Give again, word for word, only the lines of the material below from its first line through the one that holds "Task: Click play icon on 豆豉辣炒荷包蛋.mp4"; pictures stay out.
═════ EXERCISE INPUTS
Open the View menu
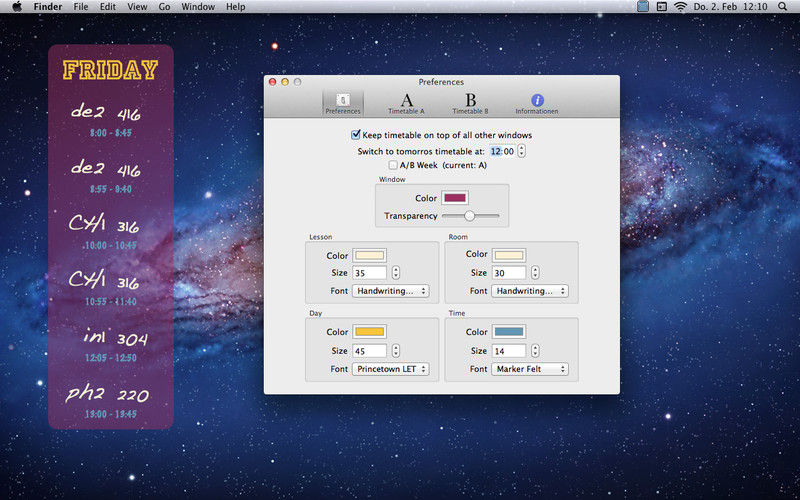The width and height of the screenshot is (800, 500). coord(137,7)
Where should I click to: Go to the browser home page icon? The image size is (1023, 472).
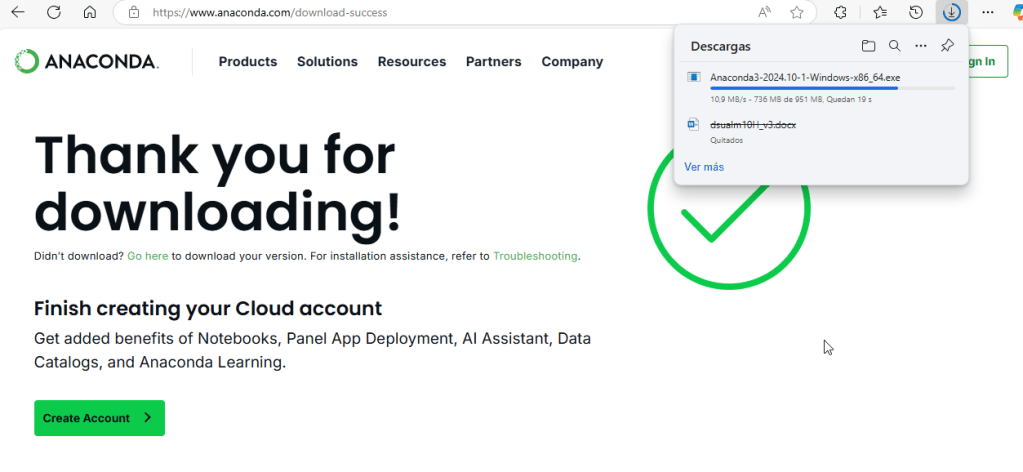pyautogui.click(x=89, y=13)
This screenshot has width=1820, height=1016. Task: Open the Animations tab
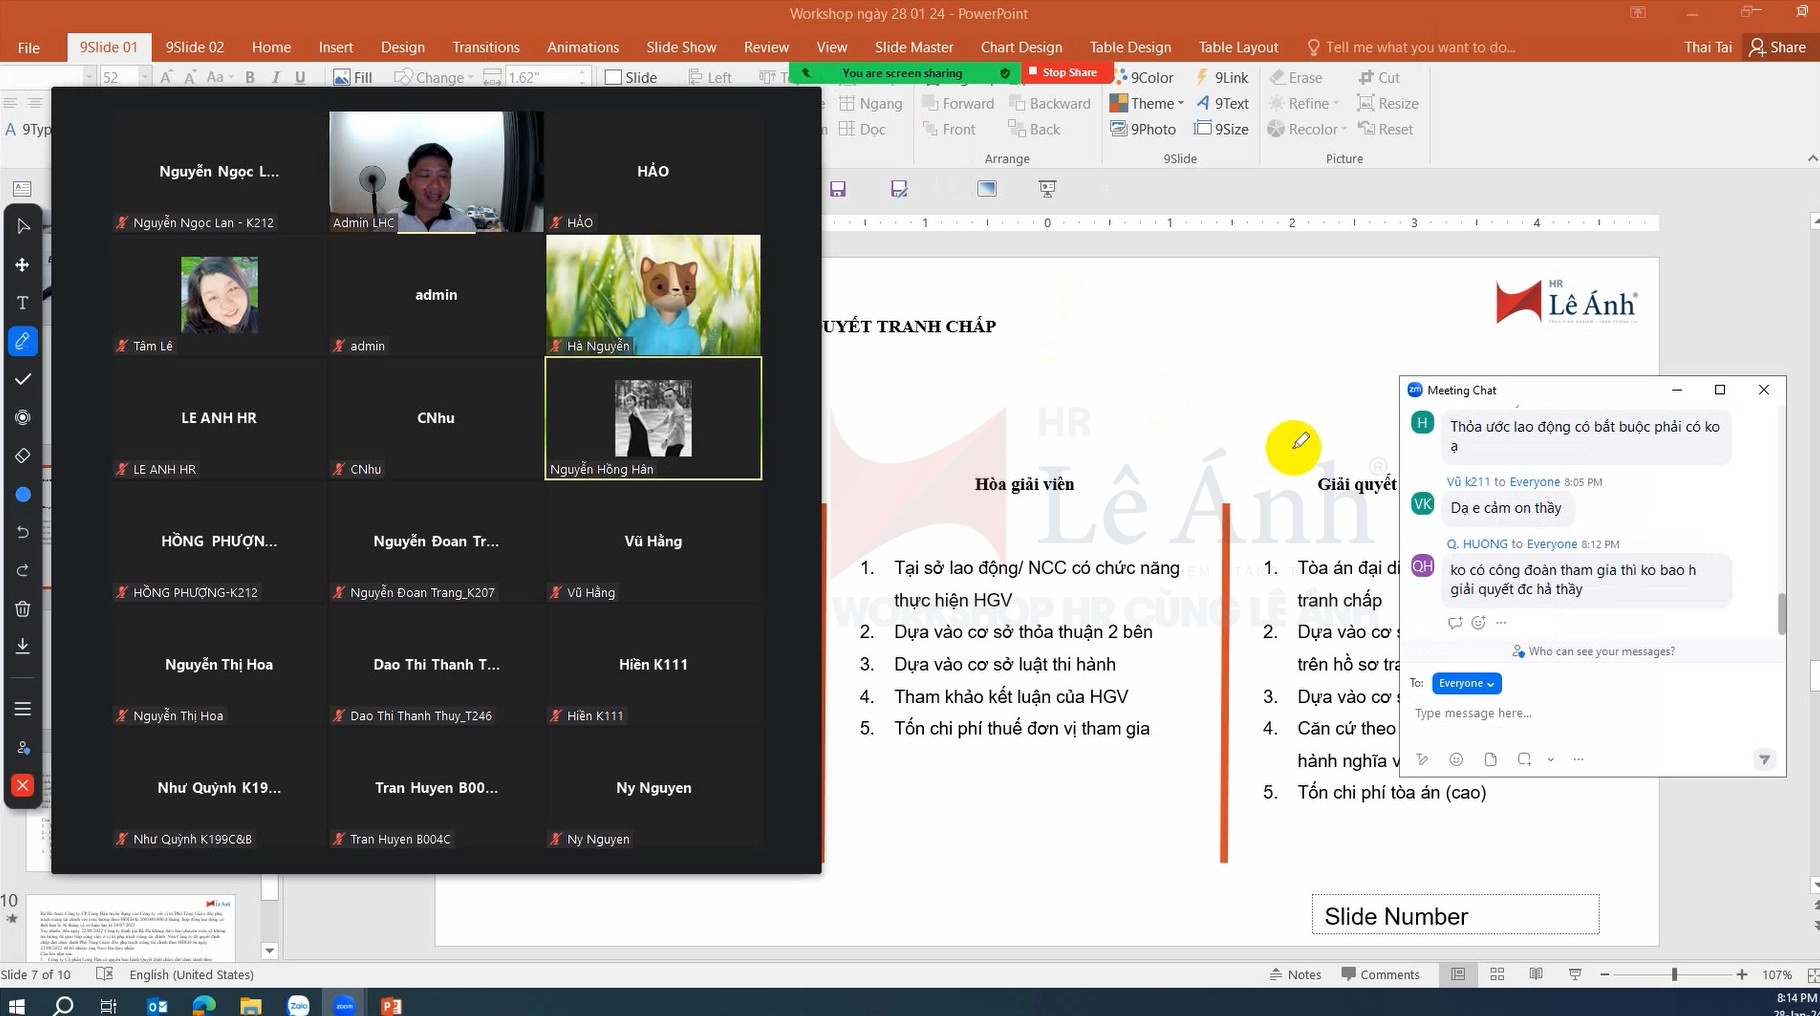(x=582, y=47)
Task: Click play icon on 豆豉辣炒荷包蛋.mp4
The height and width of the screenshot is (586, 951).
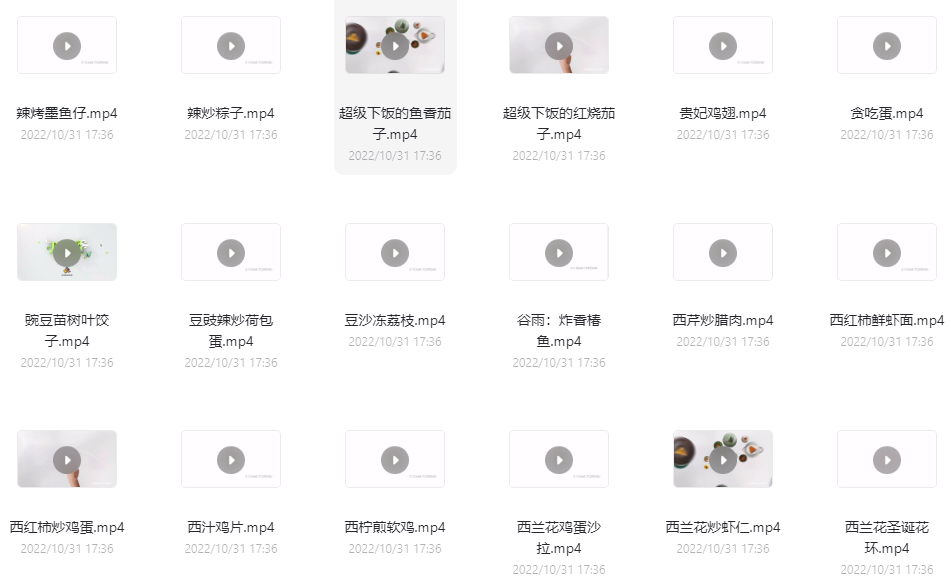Action: point(231,253)
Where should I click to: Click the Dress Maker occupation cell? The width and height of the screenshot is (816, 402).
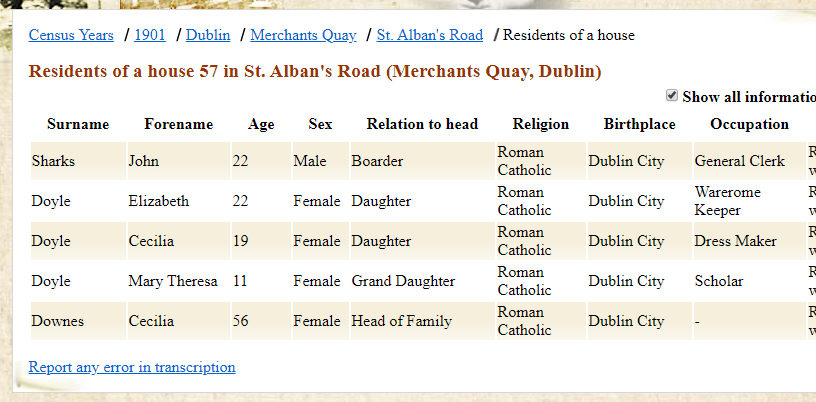point(735,241)
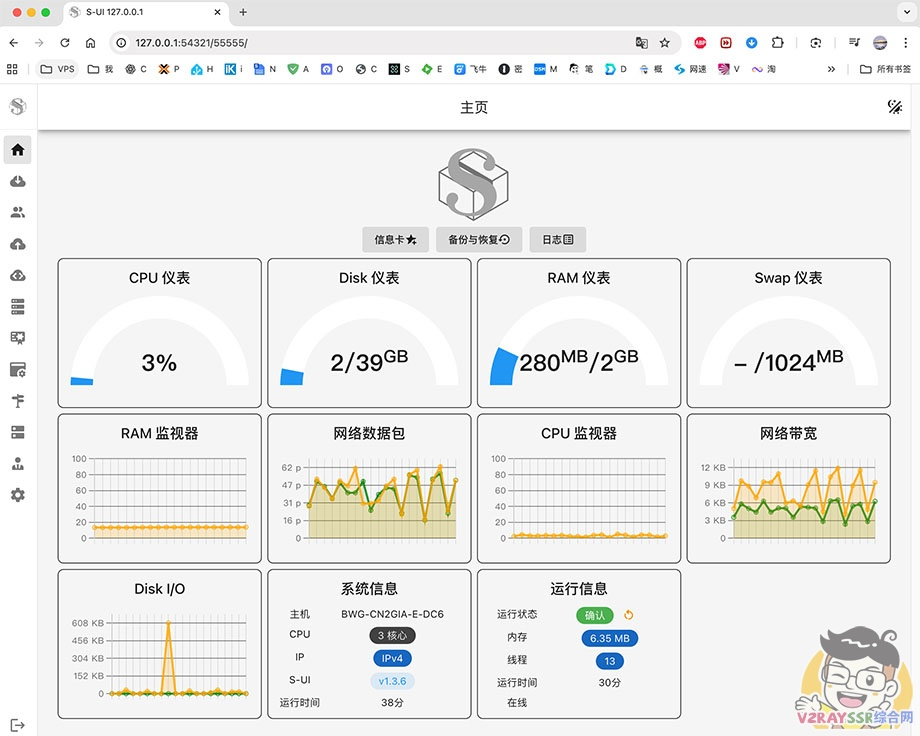The width and height of the screenshot is (920, 736).
Task: Click the cloud download icon in sidebar
Action: (17, 181)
══════════
ANSWER SPACE –
Open the View menu
The width and height of the screenshot is (800, 500). coord(137,7)
Where should I click to: Go to the browser home page icon? The image size is (1023, 472).
pyautogui.click(x=89, y=13)
This screenshot has width=1820, height=1016. Task: Open the Animations tab
(x=582, y=47)
Task: Click play icon on 豆豉辣炒荷包蛋.mp4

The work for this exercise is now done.